The nation's falling teen birth rate saw an even bigger drop over the past decade, with dramatic declines among Hispanic and black teens.
Birth rates are down a whopping 51 percent among Hispanics age 15 to 19 since 2006, and down 44 percent among black teens, according to a survey of census data by the Centers for Disease Control and Prevention. Teen pregnancy rates among whites also feel by a third.
"It's really a one-two punch," says study co-author Shanna Cox, associate director for science for the CDC's Division of Reproductive Health. "Teens are having less sex, and among the teens who are having sex, they're using more effective methods of birth control."
The study finds the use of long-acting contraceptives like IUDs and implants jumped from 1 percent of teens a decade ago to 7 percent in 2014. While teen birth rates for minorities are still nearly double that for whites, the CDC finds that disparity has shrunk in many areas.
Still, Cox says the study also shows that teen birth rates can vary widely by place, even by county within the same state, and that there's a strong connection with socioeconomic factors.
Regardless of race, teen birth rates are higher where unemployment is higher and education and income rates are lower. The CDC and the Department of Health and Human Services have been working with nine communities with some of the highest teen birth rates in the country to develop broad efforts to address all of this.
"So for example, we can work with job skills training," Cox says. "We can work with sports, community service." The goal, she says, is "really thinking about ways we can promote teens finishing school, planning for their future and being engaged in their communities."
The report names other efforts that have been effective in reducing teen birth rates:
Examples of activities included presenting community-specific teen birth data to civic leaders; encouraging health care providers to offer evening and weekend hours and low-cost services to increase access; having teen-focused, culturally appropriate materials available during health care visits; and implementing evidence-based teen pregnancy prevention programs to reach teens of both sexes both inside and outside of schools (e.g., through Job Corps, alternative schools, churches and community colleges.)
Last year the federal government expanded these kinds of efforts to 84 communities.

▶ [REQUIRED WORK]: Write out the part of the teen birth rate article starting with "Still, Cox says" and going on through "all of this.", word for word. Rely only on the teen birth rate article above.

▶ [INPUT DATA]:
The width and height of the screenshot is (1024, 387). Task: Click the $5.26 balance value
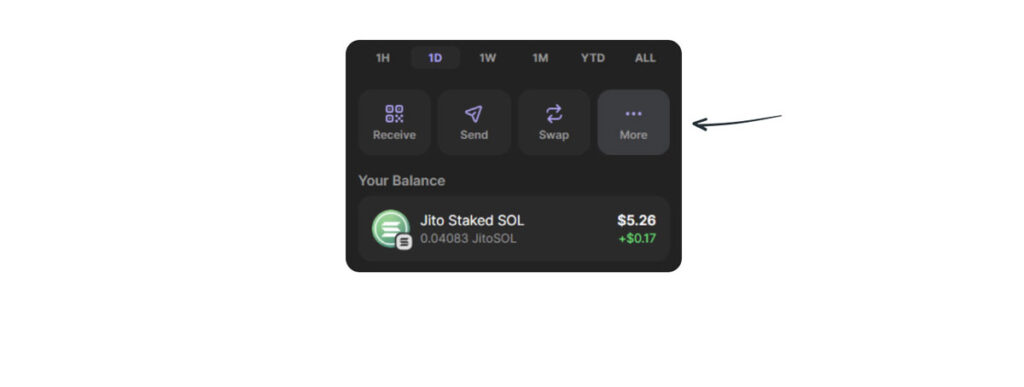click(637, 221)
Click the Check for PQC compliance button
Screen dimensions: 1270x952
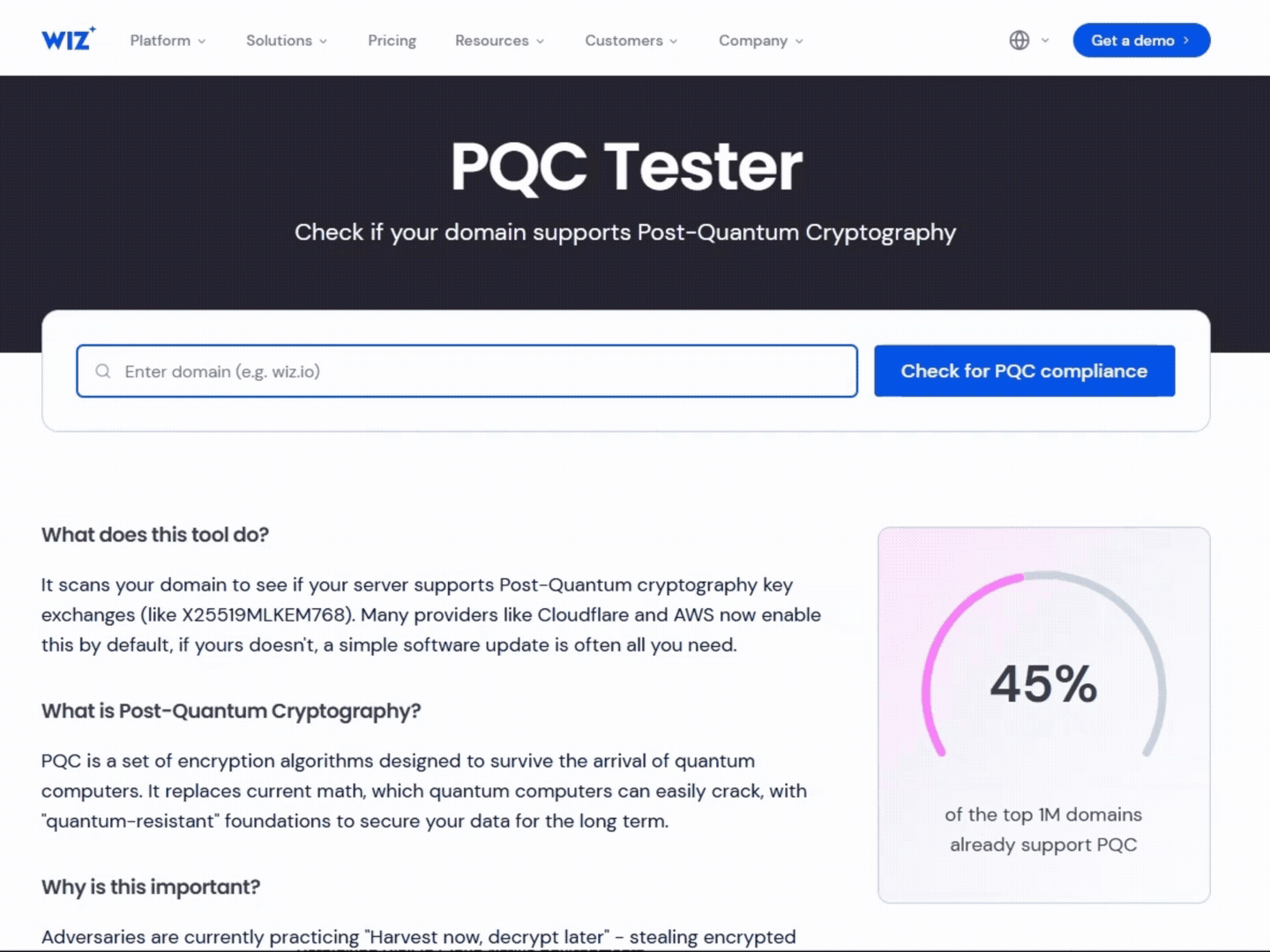pyautogui.click(x=1024, y=371)
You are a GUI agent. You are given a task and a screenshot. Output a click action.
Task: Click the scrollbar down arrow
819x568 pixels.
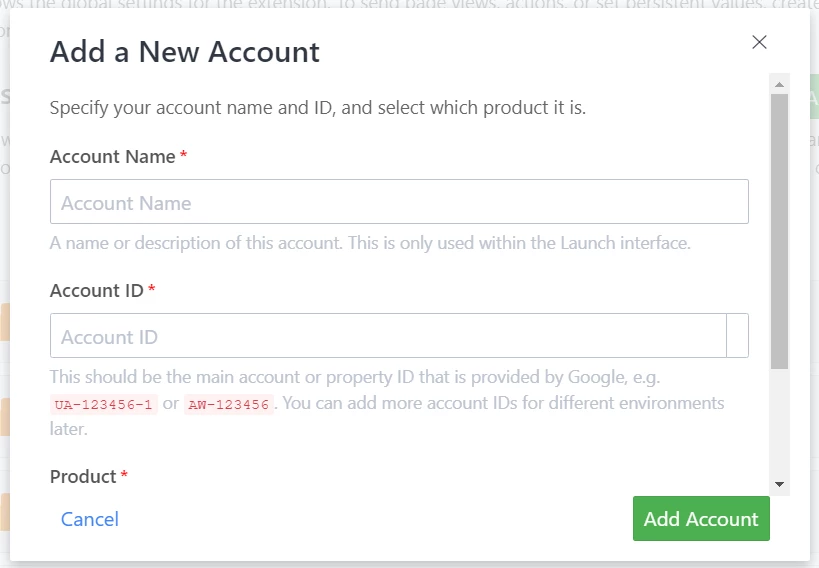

▶ [TASK OUTPUT]:
Still, Cox says the study also shows that teen birth rates can vary widely by place, even by county within the same state, and that there's a strong connection with socioeconomic factors.
Regardless of race, teen birth rates are higher where unemployment is higher and education and income rates are lower. The CDC and the Department of Health and Human Services have been working with nine communities with some of the highest teen birth rates in the country to develop broad efforts to address all of this.